**Fragmento del documento**
────────────────────

Faltando apenas siete meses para las elecciones presidenciales del 2012, los magistrados de la Junta Central Electoral no pueden darse el lujo de que un leve conflicto en el Departamento de Cómputos merme la valoración que tiene la sociedad sobre ese tribunal.
Esta es la recta final de un nuevo episodio de la democracia dominicana y tanto partidos políticos como jueces electorales tienen la responsabilidad histórica de no repetir errores del pasado.
El pleno de la JCE tiene la obligación de hablar al país a calzón quitao y sin tapujos sobre las causas reales del problema en el delicado Centro de Cómputos.
El presidente del tribunal, doctor Roberto Rosario, sabe más que nadie que la alta valoración que logró en la sociedad fue resultado de transparentar todas las acciones de la JCE. De modo que ahora es la oportunidad de actuar con similitud.
Este es momento de escuchar el pensar de la sociedad y tomar una decisión sabia y acorde con los intereses del sistema democrático. No es saludable para nadie en este país concurrir a unas elecciones con cuestionamientos sobre el pilar más importante de la JCE. Cómputos.
El momento aconseja prudencia a los organizadores de los comicios, y el magistrado Rosario se enfrenta a su mayor prueba.
Desde la grada podría aconsejar que lo más acertado sería una solución rápida a un problema que realmente existe, y que darle larga podría resultar el remedio peor que la enfermedad.
Cualquier duda en la población sobre la organización de las elecciones o sus resultados, podrían convertirse en la hecatombe, no sólo del proceso sino de sus organizadores.
Esta columna fue el primer escenario donde se planteó al doctor Rosario para presidir la JCE, por lo que creo tener la fuerza moral para pedirle al magistrado prudencia y que ponga sus oídos en la sociedad, porque, al parecer, la salida más viable en el actual conflicto es realizar los cambios que sean necesarios en el Departamento de Cómputos de ese tribunal.
Con la credibilidad de un proceso electoral no se puede jugar.

────────────────────

**Ejercicios**
a) Indica si cada afirmación coincide con la columna sobre la Junta Central Electoral y cita las palabras del texto que lo deciden: (i) quedan siete meses para las elecciones presidenciales del 2012; (ii) el presidente del tribunal es el doctor Roberto Rosario; (iii) la columna sostiene que el problema en el Centro de Cómputos no existe en realidad.
b) Devuelve sin cambios el pasaje de la columna sobre la Junta Central Electoral que comienza con "Esta es la recta" y continúa hasta "actuar con similitud.".
c) Según la columna sobre la Junta Central Electoral, ¿cuál es el pilar más importante de la JCE?
Responde basándote únicamente en la columna sobre la Junta Central Electoral.

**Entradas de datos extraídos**
────────────────────

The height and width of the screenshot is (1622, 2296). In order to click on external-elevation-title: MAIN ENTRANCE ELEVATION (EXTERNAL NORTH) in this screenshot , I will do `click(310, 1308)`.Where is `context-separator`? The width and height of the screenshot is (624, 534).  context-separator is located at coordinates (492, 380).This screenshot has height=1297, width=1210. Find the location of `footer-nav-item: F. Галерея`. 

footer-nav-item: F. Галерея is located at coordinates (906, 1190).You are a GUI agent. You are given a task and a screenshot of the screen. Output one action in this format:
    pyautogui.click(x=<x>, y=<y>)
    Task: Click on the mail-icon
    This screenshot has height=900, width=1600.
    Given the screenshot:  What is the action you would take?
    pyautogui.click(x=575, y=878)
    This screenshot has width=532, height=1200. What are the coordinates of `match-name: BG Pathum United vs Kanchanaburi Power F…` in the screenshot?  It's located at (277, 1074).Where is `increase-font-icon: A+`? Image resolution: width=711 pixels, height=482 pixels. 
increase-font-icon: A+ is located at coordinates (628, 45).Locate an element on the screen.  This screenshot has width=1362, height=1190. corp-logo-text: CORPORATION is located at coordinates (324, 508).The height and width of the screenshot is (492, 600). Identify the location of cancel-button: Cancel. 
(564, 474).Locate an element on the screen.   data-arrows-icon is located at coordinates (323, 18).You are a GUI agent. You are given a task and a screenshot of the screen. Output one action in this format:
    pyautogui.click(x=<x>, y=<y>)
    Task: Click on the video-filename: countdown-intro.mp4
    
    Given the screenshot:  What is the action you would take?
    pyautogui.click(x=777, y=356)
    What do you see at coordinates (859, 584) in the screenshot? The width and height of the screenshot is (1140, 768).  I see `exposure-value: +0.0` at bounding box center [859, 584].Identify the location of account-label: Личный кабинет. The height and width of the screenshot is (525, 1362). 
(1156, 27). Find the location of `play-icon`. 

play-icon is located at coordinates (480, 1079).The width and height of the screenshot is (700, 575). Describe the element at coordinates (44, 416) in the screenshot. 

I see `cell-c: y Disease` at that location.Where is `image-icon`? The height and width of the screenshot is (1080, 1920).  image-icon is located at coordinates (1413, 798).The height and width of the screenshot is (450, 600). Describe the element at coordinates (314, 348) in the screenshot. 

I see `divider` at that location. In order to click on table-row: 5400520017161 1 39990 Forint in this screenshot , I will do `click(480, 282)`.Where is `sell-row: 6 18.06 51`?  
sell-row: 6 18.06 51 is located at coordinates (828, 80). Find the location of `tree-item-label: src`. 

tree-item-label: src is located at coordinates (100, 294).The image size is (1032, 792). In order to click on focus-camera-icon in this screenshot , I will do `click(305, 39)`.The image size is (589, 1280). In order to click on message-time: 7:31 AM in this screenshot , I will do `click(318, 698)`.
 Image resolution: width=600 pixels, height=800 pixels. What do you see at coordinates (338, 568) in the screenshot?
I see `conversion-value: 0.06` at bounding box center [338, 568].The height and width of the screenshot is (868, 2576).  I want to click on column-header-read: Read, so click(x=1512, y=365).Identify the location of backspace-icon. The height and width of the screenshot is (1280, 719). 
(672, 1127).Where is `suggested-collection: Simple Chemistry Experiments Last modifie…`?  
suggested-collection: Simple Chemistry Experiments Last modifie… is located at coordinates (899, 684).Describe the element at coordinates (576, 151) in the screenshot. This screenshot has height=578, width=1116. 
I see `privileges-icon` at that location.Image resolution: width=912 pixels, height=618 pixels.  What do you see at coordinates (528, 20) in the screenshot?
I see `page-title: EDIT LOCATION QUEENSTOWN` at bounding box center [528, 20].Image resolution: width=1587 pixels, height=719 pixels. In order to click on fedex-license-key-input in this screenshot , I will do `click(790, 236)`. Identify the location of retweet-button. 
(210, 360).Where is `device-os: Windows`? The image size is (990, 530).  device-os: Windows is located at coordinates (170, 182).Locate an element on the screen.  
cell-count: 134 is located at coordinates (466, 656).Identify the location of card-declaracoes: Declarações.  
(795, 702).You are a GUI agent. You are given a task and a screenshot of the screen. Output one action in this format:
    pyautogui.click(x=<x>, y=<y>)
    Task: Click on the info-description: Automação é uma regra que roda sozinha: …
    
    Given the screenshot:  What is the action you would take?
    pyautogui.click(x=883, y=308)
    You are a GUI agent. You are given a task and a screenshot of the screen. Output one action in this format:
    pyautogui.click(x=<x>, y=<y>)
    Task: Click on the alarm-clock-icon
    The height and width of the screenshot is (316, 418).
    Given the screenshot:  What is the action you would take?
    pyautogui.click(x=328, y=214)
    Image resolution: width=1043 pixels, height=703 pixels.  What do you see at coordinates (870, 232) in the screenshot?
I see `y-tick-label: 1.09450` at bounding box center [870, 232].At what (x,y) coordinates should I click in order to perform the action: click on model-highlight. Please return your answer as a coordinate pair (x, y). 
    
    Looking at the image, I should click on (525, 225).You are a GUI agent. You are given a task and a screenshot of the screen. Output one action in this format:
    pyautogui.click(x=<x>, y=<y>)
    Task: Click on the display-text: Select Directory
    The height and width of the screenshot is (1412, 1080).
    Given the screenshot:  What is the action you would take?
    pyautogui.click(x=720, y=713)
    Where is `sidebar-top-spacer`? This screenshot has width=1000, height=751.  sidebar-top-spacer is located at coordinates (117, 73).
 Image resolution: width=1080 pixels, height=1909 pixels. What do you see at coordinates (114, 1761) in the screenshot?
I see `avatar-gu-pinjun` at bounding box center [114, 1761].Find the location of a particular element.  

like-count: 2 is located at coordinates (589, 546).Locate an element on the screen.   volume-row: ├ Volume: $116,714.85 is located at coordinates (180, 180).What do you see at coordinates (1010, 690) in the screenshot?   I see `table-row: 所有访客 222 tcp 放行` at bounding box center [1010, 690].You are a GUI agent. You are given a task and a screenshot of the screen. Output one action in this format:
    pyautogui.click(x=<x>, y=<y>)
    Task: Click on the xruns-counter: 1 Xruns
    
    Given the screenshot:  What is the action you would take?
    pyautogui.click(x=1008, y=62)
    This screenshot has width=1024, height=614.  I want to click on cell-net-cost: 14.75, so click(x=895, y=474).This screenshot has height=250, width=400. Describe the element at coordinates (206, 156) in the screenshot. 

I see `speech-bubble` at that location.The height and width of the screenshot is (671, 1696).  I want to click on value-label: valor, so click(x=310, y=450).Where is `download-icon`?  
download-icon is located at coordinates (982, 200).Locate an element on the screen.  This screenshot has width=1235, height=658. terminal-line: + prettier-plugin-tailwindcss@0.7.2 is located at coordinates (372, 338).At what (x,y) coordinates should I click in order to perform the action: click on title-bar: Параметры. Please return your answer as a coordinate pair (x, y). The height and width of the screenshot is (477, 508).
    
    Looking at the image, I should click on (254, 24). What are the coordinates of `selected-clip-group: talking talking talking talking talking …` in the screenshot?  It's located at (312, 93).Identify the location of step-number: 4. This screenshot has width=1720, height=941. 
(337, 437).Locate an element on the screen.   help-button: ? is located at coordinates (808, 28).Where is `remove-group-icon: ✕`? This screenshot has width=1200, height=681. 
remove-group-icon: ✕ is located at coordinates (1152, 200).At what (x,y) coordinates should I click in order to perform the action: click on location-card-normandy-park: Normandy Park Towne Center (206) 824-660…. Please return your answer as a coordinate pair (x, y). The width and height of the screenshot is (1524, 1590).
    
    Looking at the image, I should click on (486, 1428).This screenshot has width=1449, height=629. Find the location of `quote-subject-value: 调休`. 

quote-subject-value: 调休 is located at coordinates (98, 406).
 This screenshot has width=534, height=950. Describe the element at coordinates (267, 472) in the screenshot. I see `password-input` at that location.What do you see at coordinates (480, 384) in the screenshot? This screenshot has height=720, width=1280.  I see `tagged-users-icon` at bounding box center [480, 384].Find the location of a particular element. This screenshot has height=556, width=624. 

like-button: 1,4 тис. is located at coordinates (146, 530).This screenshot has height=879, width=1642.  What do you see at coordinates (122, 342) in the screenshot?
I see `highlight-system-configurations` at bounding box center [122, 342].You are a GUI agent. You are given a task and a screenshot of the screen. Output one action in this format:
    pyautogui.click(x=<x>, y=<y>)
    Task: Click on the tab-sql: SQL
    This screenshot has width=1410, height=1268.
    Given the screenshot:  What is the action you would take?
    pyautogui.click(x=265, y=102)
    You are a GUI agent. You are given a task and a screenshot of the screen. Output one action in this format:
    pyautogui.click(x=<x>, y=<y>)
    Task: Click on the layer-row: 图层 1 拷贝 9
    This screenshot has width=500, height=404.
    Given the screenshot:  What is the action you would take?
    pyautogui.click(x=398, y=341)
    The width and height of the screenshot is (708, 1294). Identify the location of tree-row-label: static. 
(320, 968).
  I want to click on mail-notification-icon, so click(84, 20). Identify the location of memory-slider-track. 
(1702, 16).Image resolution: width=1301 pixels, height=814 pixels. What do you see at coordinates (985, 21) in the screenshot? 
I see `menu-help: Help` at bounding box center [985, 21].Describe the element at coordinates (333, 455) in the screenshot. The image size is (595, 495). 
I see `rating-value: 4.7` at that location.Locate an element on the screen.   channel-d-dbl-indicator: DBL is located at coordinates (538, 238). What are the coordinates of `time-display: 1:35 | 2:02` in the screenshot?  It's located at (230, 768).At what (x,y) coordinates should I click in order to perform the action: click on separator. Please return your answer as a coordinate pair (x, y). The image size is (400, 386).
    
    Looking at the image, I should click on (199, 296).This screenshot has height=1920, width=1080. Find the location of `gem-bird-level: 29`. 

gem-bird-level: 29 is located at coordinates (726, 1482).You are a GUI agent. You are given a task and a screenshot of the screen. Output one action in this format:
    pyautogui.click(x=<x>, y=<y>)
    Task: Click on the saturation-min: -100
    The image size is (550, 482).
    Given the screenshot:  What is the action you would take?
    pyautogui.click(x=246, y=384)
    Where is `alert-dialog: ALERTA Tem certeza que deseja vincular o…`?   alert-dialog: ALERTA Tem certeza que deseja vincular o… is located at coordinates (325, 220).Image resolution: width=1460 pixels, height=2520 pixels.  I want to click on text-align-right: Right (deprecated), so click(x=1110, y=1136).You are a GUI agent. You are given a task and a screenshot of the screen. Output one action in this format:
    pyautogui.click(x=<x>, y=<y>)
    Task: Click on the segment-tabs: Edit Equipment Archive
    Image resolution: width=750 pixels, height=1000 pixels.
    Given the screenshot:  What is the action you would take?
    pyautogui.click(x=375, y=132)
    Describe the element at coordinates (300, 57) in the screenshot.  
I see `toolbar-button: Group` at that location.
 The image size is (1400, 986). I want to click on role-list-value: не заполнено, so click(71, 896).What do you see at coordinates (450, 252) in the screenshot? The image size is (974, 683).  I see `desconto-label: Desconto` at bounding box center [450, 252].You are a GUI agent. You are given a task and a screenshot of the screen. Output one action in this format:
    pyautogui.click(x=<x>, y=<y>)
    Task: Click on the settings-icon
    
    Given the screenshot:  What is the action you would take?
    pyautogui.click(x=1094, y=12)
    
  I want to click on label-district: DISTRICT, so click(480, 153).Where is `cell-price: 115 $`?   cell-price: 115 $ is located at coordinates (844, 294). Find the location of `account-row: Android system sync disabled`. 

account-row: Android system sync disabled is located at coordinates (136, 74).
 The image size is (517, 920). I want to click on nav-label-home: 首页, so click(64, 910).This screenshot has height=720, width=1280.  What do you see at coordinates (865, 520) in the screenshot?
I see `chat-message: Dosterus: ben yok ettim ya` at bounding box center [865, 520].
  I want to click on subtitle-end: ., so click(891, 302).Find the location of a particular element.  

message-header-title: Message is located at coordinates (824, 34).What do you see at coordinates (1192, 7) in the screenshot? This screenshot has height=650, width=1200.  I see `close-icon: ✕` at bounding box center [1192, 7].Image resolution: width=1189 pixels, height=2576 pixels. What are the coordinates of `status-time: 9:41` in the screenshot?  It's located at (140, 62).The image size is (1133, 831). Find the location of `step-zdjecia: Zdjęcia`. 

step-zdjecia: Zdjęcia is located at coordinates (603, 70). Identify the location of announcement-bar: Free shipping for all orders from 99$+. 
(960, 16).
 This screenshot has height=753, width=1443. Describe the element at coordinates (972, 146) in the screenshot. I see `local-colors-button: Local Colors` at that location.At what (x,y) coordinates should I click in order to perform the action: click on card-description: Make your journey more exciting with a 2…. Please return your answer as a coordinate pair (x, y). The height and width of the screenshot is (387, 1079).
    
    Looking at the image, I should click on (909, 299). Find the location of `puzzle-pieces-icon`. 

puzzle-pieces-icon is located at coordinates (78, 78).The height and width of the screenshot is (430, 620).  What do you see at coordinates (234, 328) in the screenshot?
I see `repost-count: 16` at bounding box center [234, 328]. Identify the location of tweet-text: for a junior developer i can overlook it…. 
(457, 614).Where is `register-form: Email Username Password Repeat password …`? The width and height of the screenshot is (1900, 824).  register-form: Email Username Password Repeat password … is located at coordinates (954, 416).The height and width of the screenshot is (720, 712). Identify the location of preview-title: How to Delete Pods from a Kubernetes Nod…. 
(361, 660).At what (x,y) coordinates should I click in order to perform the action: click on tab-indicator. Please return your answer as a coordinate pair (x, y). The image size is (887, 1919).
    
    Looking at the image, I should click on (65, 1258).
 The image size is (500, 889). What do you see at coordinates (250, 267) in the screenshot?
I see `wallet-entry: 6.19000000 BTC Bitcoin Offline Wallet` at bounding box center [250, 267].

────────────────────

**Respuestas por ítem**
a)
(i) Sí: "Faltando apenas siete meses para las elecciones presidenciales del 2012".
(ii) Sí: "El presidente del tribunal, doctor Roberto Rosario".
(iii) No: "una solución rápida a un problema que realmente existe".

b)
Esta es la recta final de un nuevo episodio de la democracia dominicana y tanto partidos políticos como jueces electorales tienen la responsabilidad histórica de no repetir errores del pasado.
El pleno de la JCE tiene la obligación de hablar al país a calzón quitao y sin tapujos sobre las causas reales del problema en el delicado Centro de Cómputos.
El presidente del tribunal, doctor Roberto Rosario, sabe más que nadie que la alta valoración que logró en la sociedad fue resultado de transparentar todas las acciones de la JCE. De modo que ahora es la oportunidad de actuar con similitud.

c) El pilar más importante de la JCE es Cómputos.